Considering the above, the slope of the surface an SPG is on, the SPG's gun elevation limit and the height differential must all be considered to determine the maximum range (along with the baseline v^2/g for the shell).
For instance, SPGs that don't have at least 45 degrees gun elevation (e.g. Sexton II) need to be sloped backwards (by terrain) to compensate, so they can achieve their highest range and steepest arc, and similarly for SPGs that are sitting on forward sloping terrain which effectively limits their elevation (this would almost never happen if the SPG has 70 degrees elevation, as a player normally can't drive up more than a 25 degree slope).

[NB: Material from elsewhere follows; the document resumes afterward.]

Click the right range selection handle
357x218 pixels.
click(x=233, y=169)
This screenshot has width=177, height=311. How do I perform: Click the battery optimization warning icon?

Also, because of the automatic aiming system which will not elevate the gun above 45 degrees from level, it isn't possible to improve the arc steepness by shooting from a negative height differential. However so long as the target is far away enough, a positive height differential will improve the steepness beyond what it would be on flat ground, possibly beyond the normal 45 degrees at termination (*). E.g. locating an SPG on the hill on Himmelsdorf encounter would increase the player's chances to hit enemies on the cap hiding behind buildings.